Re: Beam Python streaming pipeline on Flink Runner

Robert Bradshaw Fri, 01 Feb 2019 09:23:17 -0800

On Fri, Feb 1, 2019 at 5:42 PM Thomas Weise <t...@apache.org> wrote:

>
> On Fri, Feb 1, 2019 at 6:17 AM Maximilian Michels <m...@apache.org> wrote:
>
>> > Max thanks for your summary. I would like to add that we agree that
>> > the runner specific translation via URN is a temporal solution until
>> > the wrappers transforms are written, is this correct? In any case this
>> > alternative standard expansion approach deserves a discussion of their
>> > own as you mention.
>>
>> Correct. Wrapping existing Beam transforms should always be preferred
>> over Runner-specific translation because the latter is not portable.
>>
>>
> From a Python user perspective, this can still be exposed as a stub,
> without having to know about the URN.
>


Yep. In the long run, I'd expect many sources to be offered as their own
easy-to-use stubs.


> Also, isn't how we expose this is orthogonal to how it is being translated?

**Dataset extract**

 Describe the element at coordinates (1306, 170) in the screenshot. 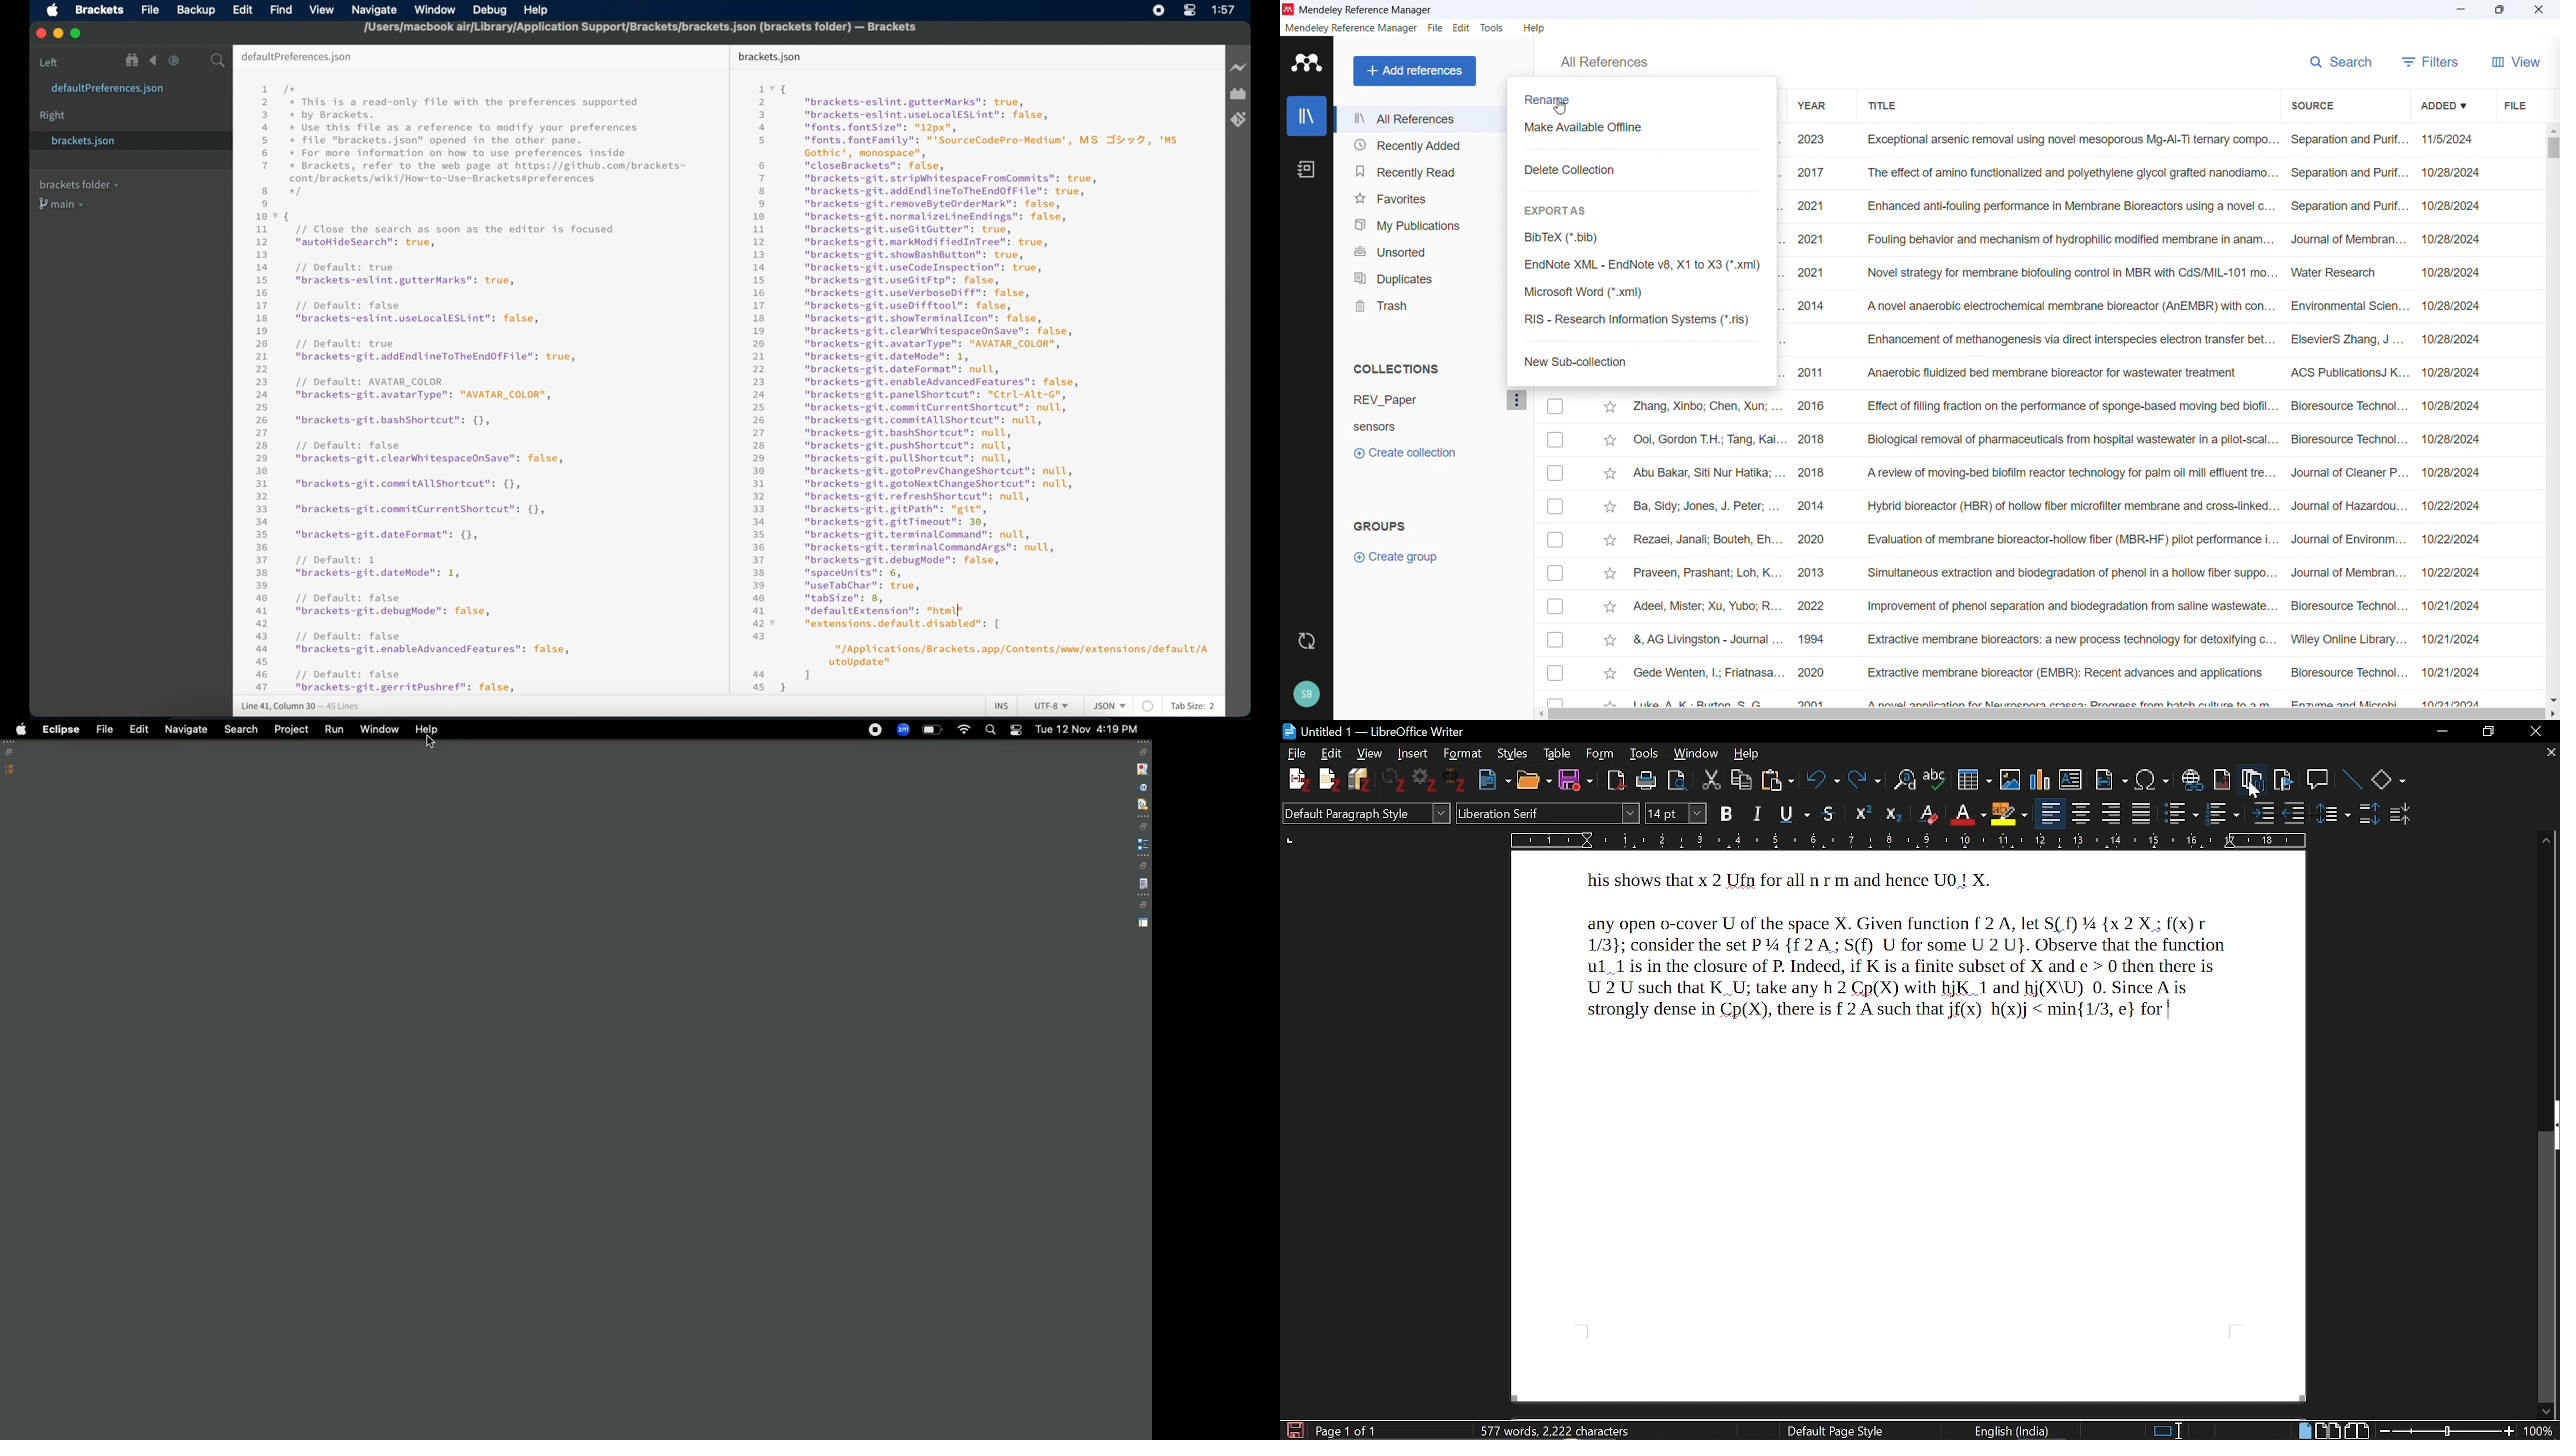

I see `Notebook ` at that location.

**Requirement**
In the mailing-list reply about the Beam Python pipeline, please substitute "debate" for "discussion" and write out the passage starting at "Robert Bradshaw Fri, 01" and ending at "as you mention.".

**Output**
Robert Bradshaw Fri, 01 Feb 2019 09:23:17 -0800

On Fri, Feb 1, 2019 at 5:42 PM Thomas Weise <t...@apache.org> wrote:

>
> On Fri, Feb 1, 2019 at 6:17 AM Maximilian Michels <m...@apache.org> wrote:
>
>> > Max thanks for your summary. I would like to add that we agree that
>> > the runner specific translation via URN is a temporal solution until
>> > the wrappers transforms are written, is this correct? In any case this
>> > alternative standard expansion approach deserves a debate of their
>> > own as you mention.